I have an HBase cluster that is working, and I'm attempting to add some new servers to the cluster, but "SocketException: Invalid argument" and "FailedServerException: This server is in the failed servers list" errors keep getting generated in the logs.
2014-07-02 22:28:01,140 WARN org.apache.hadoop.hbase.regionserver.HRegionServer: Unable to connect to master. Retrying. Error was:
java.net.SocketException: Invalid argument
at sun.nio.ch.Net.connect(Native Method)
at sun.nio.ch.SocketChannelImpl.connect(SocketChannelImpl.java:534)
at org.apache.hadoop.net.SocketIOWithTimeout.connect(SocketIOWithTimeout.java:193)
at org.apache.hadoop.net.NetUtils.connect(NetUtils.java:528)
at org.apache.hadoop.net.NetUtils.connect(NetUtils.java:492)
at org.apache.hadoop.hbase.ipc.HBaseClient$Connection.setupConnection(HBaseClient.java:392)
at org.apache.hadoop.hbase.ipc.HBaseClient$Connection.setupIOstreams(HBaseClient.java:438)
at org.apache.hadoop.hbase.ipc.HBaseClient.getConnection(HBaseClient.java:1141)
at org.apache.hadoop.hbase.ipc.HBaseClient.call(HBaseClient.java:988)
at org.apache.hadoop.hbase.ipc.WritableRpcEngine$Invoker.invoke(WritableRpcEngine.java:87)
at com.sun.proxy.$Proxy10.getProtocolVersion(Unknown Source)
at org.apache.hadoop.hbase.ipc.WritableRpcEngine.getProxy(WritableRpcEngine.java:141)
at org.apache.hadoop.hbase.ipc.HBaseRPC.waitForProxy(HBaseRPC.java:208)
at org.apache.hadoop.hbase.regionserver.HRegionServer.getMaster(HRegionServer.java:2040)
at org.apache.hadoop.hbase.regionserver.HRegionServer.reportForDuty(HRegionServer.java:2086)
at org.apache.hadoop.hbase.regionserver.HRegionServer.run(HRegionServer.java:748)
at java.lang.Thread.run(Thread.java:701)
2014-07-02 22:28:31,764 WARN org.apache.hadoop.hbase.regionserver.HRegionServer: Unable to connect to master.

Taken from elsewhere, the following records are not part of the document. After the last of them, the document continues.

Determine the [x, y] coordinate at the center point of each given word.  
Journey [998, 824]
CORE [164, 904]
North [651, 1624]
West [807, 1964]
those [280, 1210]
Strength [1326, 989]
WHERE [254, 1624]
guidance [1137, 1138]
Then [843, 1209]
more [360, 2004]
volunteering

Retrying. Error was:
org.apache.hadoop.hbase.ipc.HBaseClient$FailedServerException: This server is in the failed servers list: <MY_MASTER_SERVER>/<MY_MASTER_NAME>:<MY_MASTER_PORT>
at org.apache.hadoop.hbase.ipc.HBaseClient$Connection.setupIOstreams(HBaseClient.java:427)
at org.apache.hadoop.hbase.ipc.HBaseClient.getConnection(HBaseClient.java:1141)
at org.apache.hadoop.hbase.ipc.HBaseClient.call(HBaseClient.java:988)
at org.apache.hadoop.hbase.ipc.WritableRpcEngine$Invoker.invoke(WritableRpcEngine.java:87)
at com.sun.proxy.$Proxy10.getProtocolVersion(Unknown Source)
at org.apache.hadoop.hbase.ipc.WritableRpcEngine.getProxy(WritableRpcEngine.java:141)
at org.apache.hadoop.hbase.ipc.HBaseRPC.waitForProxy(HBaseRPC.java:208)
at org.apache.hadoop.hbase.regionserver.HRegionServer.getMaster(HRegionServer.java:2040)
at org.apache.hadoop.hbase.regionserver.HRegionServer.reportForDuty(HRegionServer.java:2086)
at org.apache.hadoop.hbase.regionserver.HRegionServer.run(HRegionServer.java:748)
at java.lang.Thread.run(Thread.java:701)
So far I can't find any differences between the old and new servers:
- both running Ubuntu 12.04 with all the latest updates and Cloudera's CDH4 for HBase
- neither have /etc/hosts have entries for master HBase (although I tried adding one on new servers, but still having same issue)
- firewalls should be configured the same without any local network restrictions (NOTE: on new servers, I can telnet to port 60000, my HBase Master's port, without any errors)
While debugging this, I saw a mention online about IPv6 configuration possibly causing issue, but as far as I know, both old and new servers have whatever default configurations Ubuntu uses for this.
Any ideas on how I can debug further and/or what the issue may be?